0812-701-5790 (Telkomsel) Marine Surveyor PT.Binaga Ocean Surveyor (BOS)
Marine Surveyor

Revisi UU Pelayaran Menguntungkan Asing?

Revisi UU Pelayaran Menguntungkan Asing?


Indonesia yang merupakan negara kepulauan, tentu saja memerlukan alat transportasi laut untuk menghubungkan berbagai pulau. Selain untuk angkutan penumpang, transportasi laut cukup efektif untuk melayani angkutan cargo. Belakangan ini para pengusaha dan pemilik kapal angkutan laut merasa terusik dengan pemerintah yang ingin merivisi Undang-undang No 17 Tahun 2008 Tentang Pelayaran Nasional. Padahal Undang-undang tersebut sudah cukup untuk menerapkan azaz cabotage.

Wakil Ketua Bidang Angkutan Laut Indonesian National Ship-owners Association (INSA), L Sudjatmiko menilai dengan revisis Undang-undang pelayaran Kemeterian Perhubungan tidak melindungi pengusaha dalam negeri. Pasalnya, pemerintah mengusulkan di kelompok C ada empat jenis kapal yang masuk dalam revisi Undang-undang Pelayaran. Empat jenis  kapal itu yang dimaksud kapal penunjang kegiatan offshore. “Padahal empat jenis kapal tersebut di Indonesia sudah ada. Nah, ini yang kita tolak,” ujar Sudjatmiko kepada Indonesia Maritime Magazine.

Lanjut Sudjatmiko, seharusnya Kementerian Perhubungan memiliki data lengkap kapal di Indonesia. “Jadi buat apa dimasukan empat jenis kapal tersebut ke dalam revisi UU. Sama saja pemerintah pro terhadap pengusaha dalam negeri, dan hanya mementingkan pihak asing,” tegas Sudjatmiko.

Jika pihak asing masuk dalam bisnis pelayaran, kata Sudjatmiko, sama saja pemerintah mematikan pengusaha dalam negeri. Pasalnya, pengusaha asing itu hanya dikenakan PNBP. (Penerimaaan Negara Bukan Pajak). Sementara, untuk pengusaha dalam negeri sudah dibebani biaya pajak yang tinggi.
“Dampak yang lain, seperti kami punya kapal bagus tapi belum tentu menang tender di negara lain. Tapi, di Malaysia pemerintahnya mampu melindungi pengusaha dalam negerinya. Kenapa di Indonesia tidak bisa,” tanya Sudjatmiko. 

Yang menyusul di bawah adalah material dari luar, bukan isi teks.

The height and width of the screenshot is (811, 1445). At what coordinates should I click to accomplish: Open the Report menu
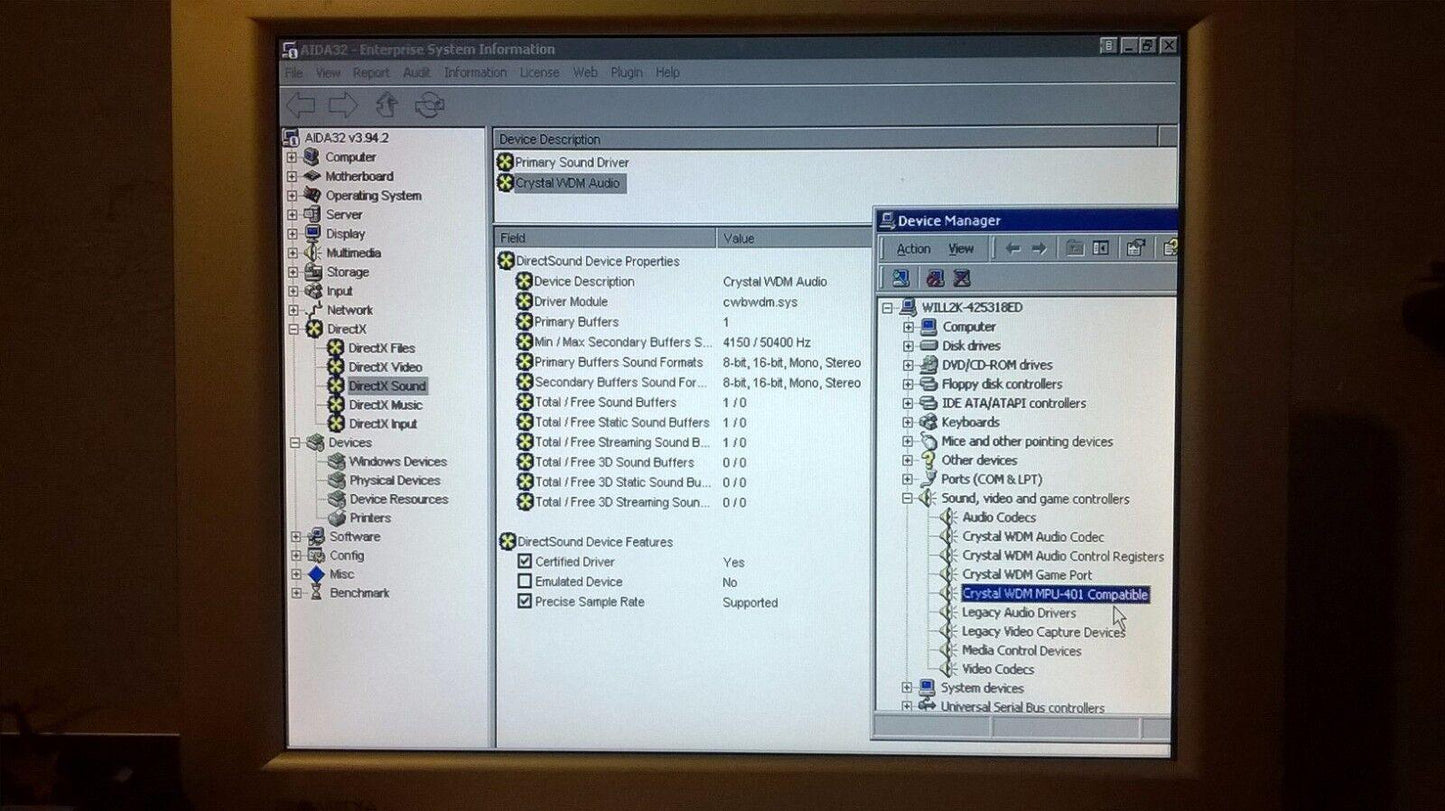(371, 73)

Masih kata Sudjatmiko, revisi terhadap aturan bertajuk Penyederhanaan Prosedur Pengadaan Kapal dan Penggunaan/Penggantian Bendera Kapal itu merupakan salah satu celah hukum yang bisa dimanfaatkan untuk mengakomodasi ketidaksiapan kapal offshore (lepas pantai) kelompok C dalam memenuhi ketentuan cabotage atau penggunaan bendera merah putih.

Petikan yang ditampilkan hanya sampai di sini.